GRANDMA DIED OF SPANISH FLU A FEW MONTHS AFTER THE war ended, a war that left traces – fading over the years – of half a dozen mortar shells in the park. When I have time, in the summer, I make it a point to call on Aunt Maria. She’s a woman who lives alone, intense, still beautiful. I try to stay for a couple of weeks when I go. We talk about the latest books we’ve read, and now and then about ‘that character’, our Duce who just won’t stop rinsing the laundry of his Socialism in the holy water font. There’s a tacit understanding between us: we never talk about the war, about what happened at the Villa, about the gallows poles with their hooks.

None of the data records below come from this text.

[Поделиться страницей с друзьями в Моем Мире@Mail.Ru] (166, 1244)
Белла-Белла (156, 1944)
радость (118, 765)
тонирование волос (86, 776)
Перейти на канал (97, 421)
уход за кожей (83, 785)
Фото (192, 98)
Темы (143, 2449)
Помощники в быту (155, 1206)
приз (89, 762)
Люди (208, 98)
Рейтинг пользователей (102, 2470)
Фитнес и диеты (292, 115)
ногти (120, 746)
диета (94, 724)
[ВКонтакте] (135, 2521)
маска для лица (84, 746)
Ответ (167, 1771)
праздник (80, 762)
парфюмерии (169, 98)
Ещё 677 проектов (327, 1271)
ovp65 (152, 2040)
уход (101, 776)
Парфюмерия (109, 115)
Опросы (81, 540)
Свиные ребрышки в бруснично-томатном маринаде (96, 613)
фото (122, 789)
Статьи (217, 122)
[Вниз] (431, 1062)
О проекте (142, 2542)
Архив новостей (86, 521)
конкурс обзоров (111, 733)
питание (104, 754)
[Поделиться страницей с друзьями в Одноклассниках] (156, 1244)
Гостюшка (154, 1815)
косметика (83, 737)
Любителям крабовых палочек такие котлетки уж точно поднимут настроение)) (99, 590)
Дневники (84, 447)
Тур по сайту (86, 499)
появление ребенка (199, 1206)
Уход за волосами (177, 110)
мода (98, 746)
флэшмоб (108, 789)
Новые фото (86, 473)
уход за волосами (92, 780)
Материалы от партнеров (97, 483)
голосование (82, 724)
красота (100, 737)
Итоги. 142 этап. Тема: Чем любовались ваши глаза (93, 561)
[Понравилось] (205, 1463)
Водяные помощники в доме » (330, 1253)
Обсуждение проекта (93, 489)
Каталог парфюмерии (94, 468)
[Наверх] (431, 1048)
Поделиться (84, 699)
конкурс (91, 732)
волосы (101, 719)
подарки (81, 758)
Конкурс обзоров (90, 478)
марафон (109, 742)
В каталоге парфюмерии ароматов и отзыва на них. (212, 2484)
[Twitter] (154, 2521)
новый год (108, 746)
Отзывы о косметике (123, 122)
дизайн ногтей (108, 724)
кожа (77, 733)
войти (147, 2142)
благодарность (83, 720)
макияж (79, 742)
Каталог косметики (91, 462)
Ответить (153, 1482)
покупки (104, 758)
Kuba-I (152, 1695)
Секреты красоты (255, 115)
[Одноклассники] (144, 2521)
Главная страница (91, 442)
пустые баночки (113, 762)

But a few days ago I asked her if she ever has occasion to think about that major from Vienna, Baron von Feilitzsch. Without glancing at me, she ran her forefinger over the rim of her cup, making it sing, as Teresa’s grunt moved off into the distance. Then, her eyes focused on her coffee, in a faint voice, she said: ‘No.’ At that point I turned to look at Teresa. She looked grim, carved out of the evening light, just a few steps away from her kitchen, with her thinning hair pulled back into a bun. She was looking at the hills. I sense that she’ll never leave here, that she’s like the grass, born to stay in one place, at the centre of the miserable splendour of everything that goes past.